Task: Please copy the data from the line containing "You are a GUI" down to the end of the data, substituting "slider" for "carousel" and keeping everything else the same. Omit the pictures.

Provided data:
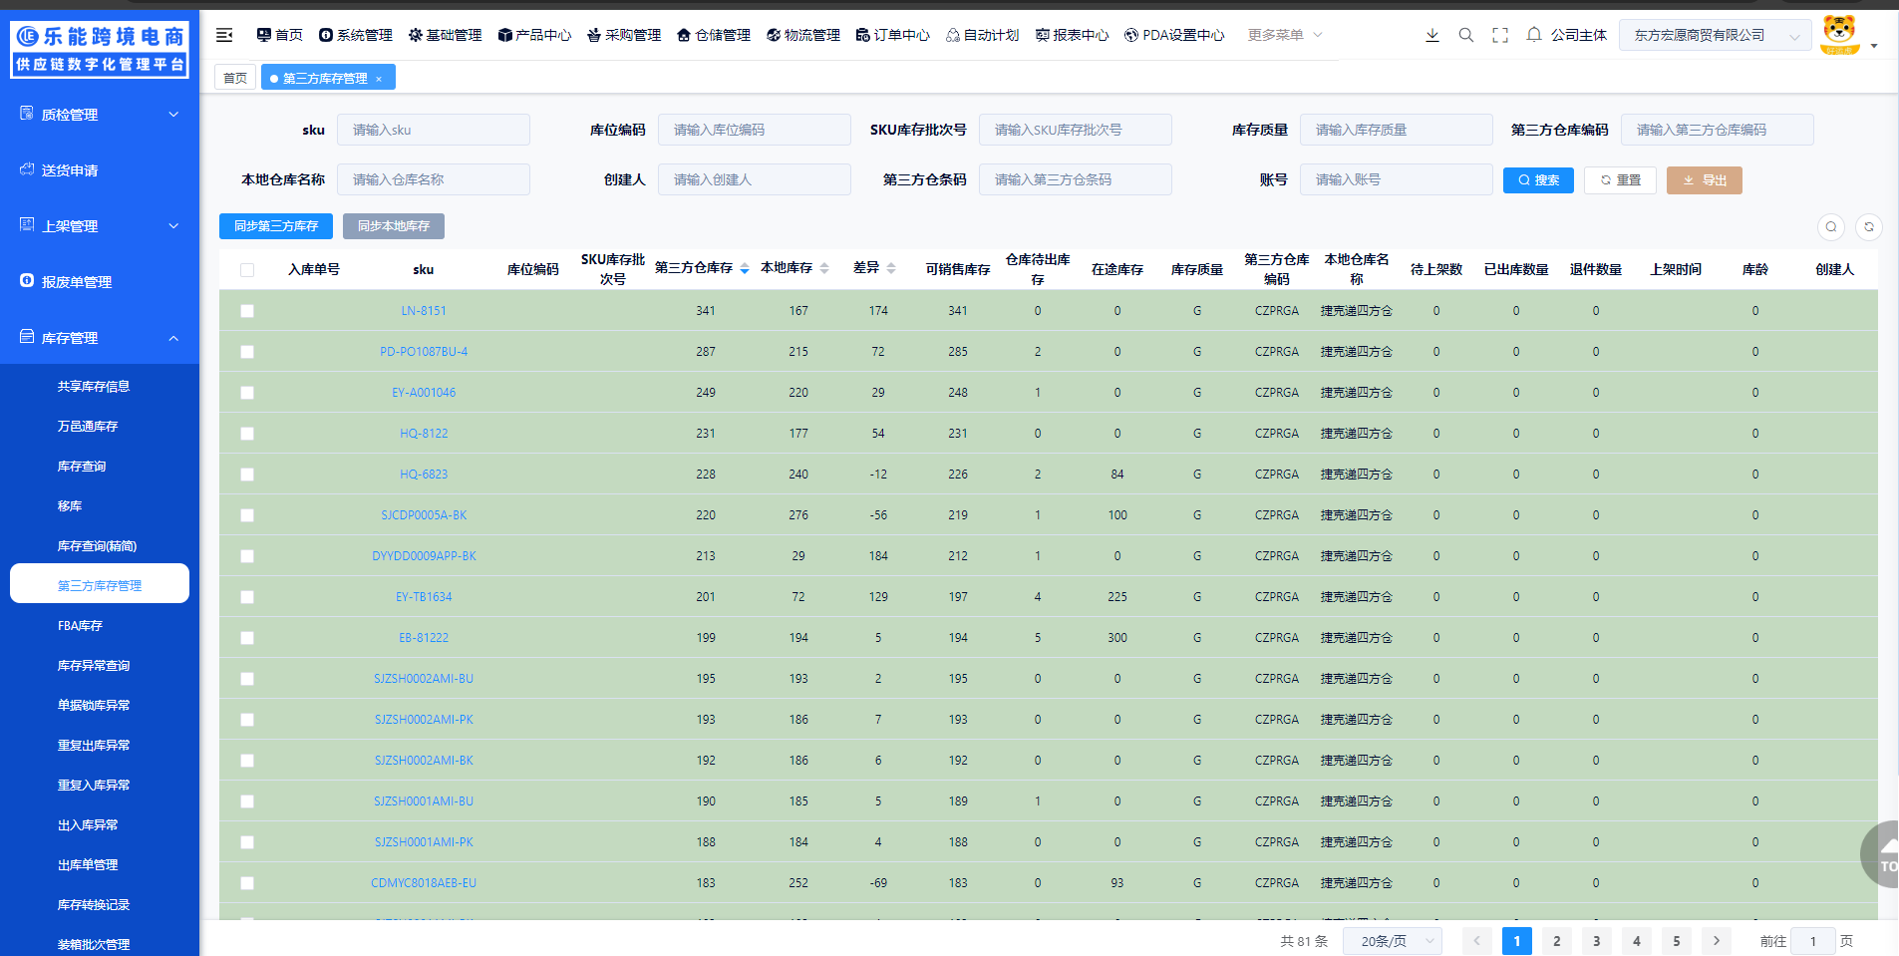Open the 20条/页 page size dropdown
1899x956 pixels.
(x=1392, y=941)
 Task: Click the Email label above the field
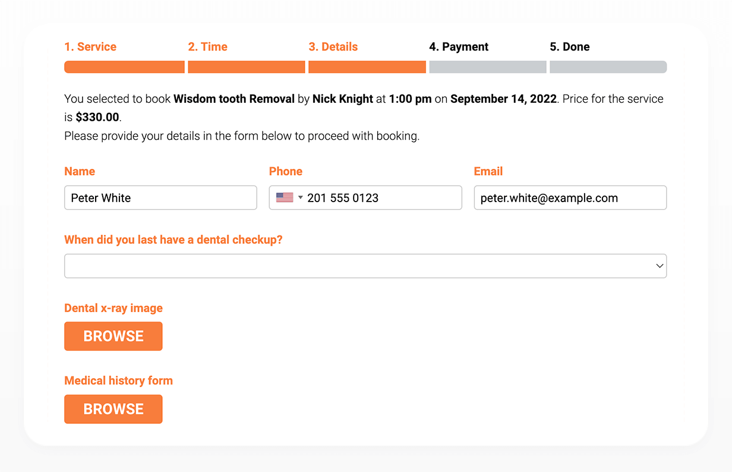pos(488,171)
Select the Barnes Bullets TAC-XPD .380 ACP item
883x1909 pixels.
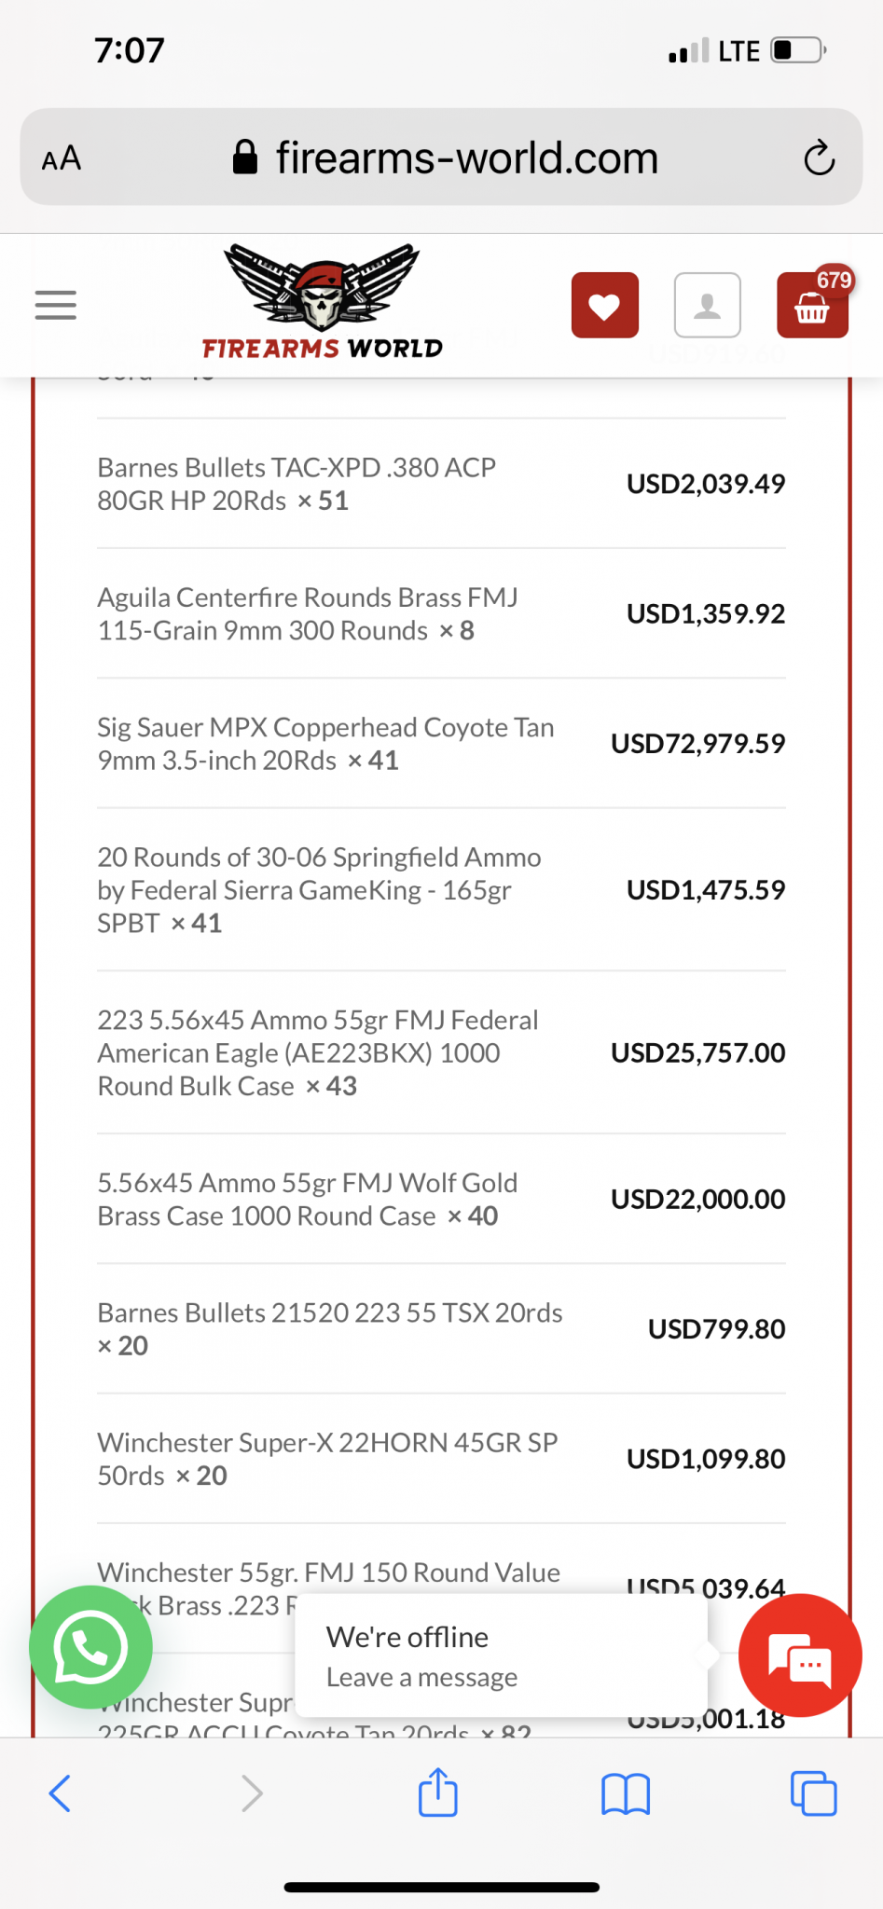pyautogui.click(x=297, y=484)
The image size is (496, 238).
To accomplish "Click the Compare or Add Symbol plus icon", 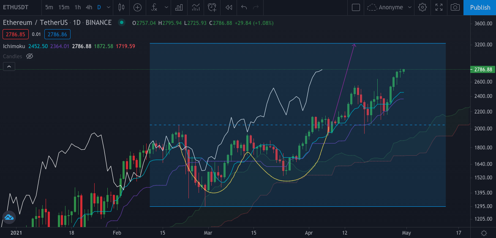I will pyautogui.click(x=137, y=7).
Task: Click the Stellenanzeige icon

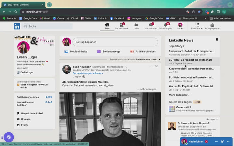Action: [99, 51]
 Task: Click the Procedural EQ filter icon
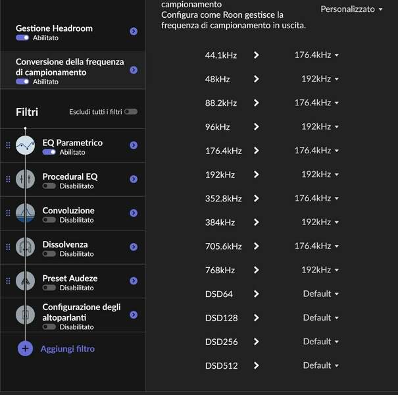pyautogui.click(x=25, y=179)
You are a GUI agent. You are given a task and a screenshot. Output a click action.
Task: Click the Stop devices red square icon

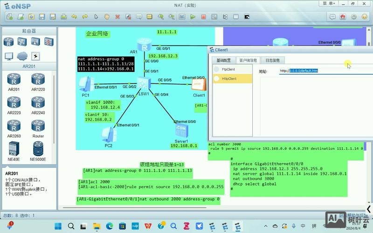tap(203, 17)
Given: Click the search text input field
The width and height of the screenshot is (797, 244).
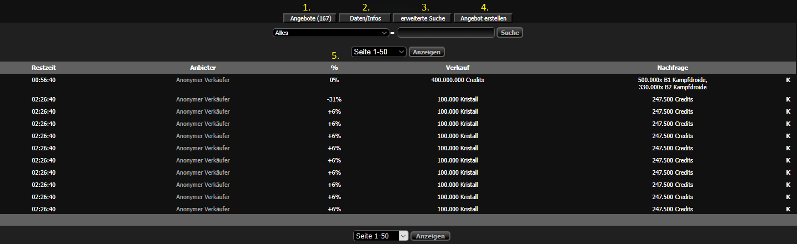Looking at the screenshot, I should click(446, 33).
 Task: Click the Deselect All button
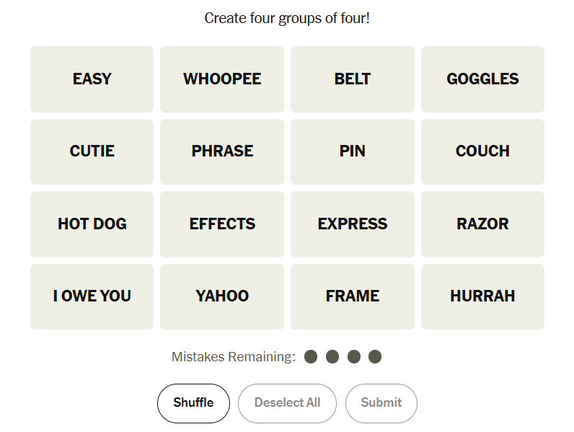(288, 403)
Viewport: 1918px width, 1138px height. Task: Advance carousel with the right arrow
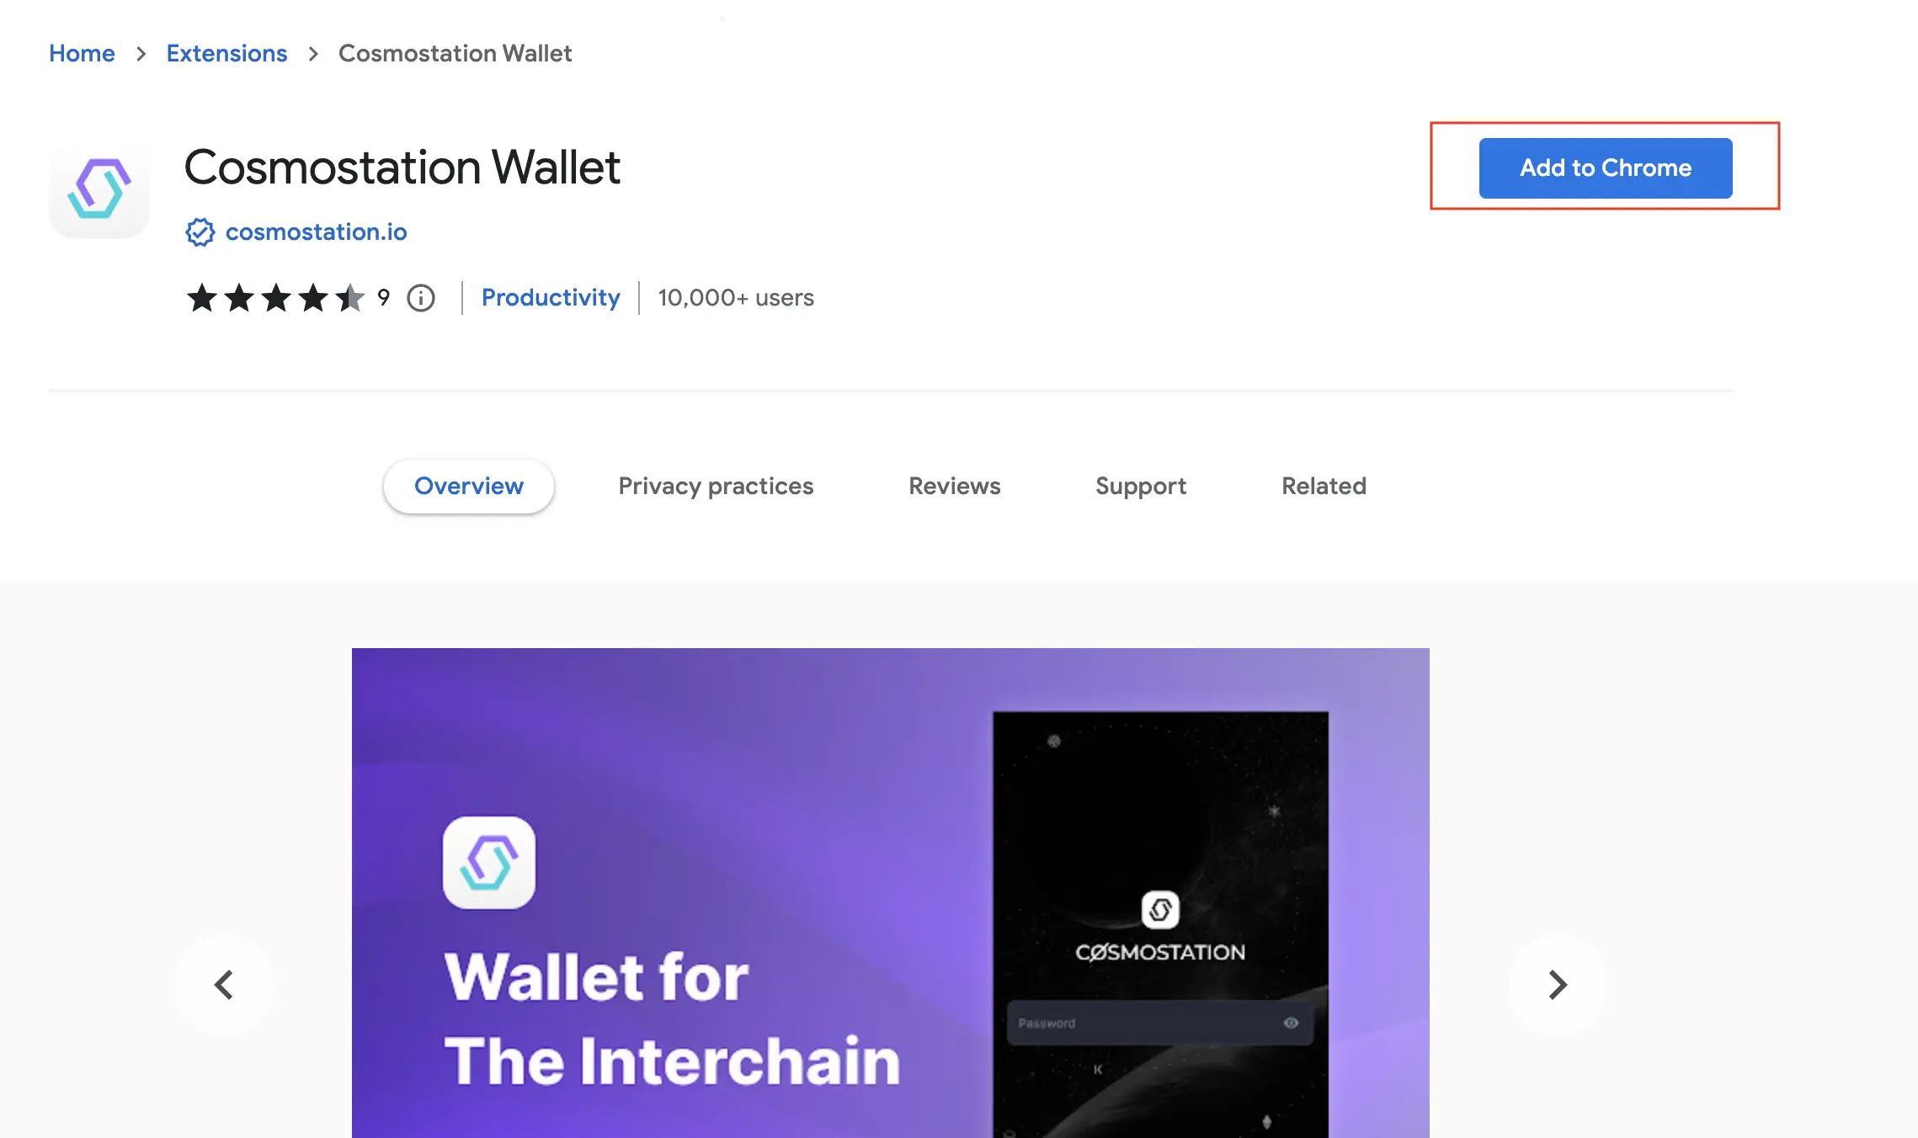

Worked solution:
You are a GUI agent. You are given a task and a screenshot. Output a click action.
Task: Click the Stop devices red square icon

tap(203, 17)
Given: Click the search text input field
The width and height of the screenshot is (797, 244).
Looking at the screenshot, I should click(446, 33).
 Task: Click the Deselect All button
(288, 403)
Viewport: 1918px width, 1138px height. Task: Advance slider with the right arrow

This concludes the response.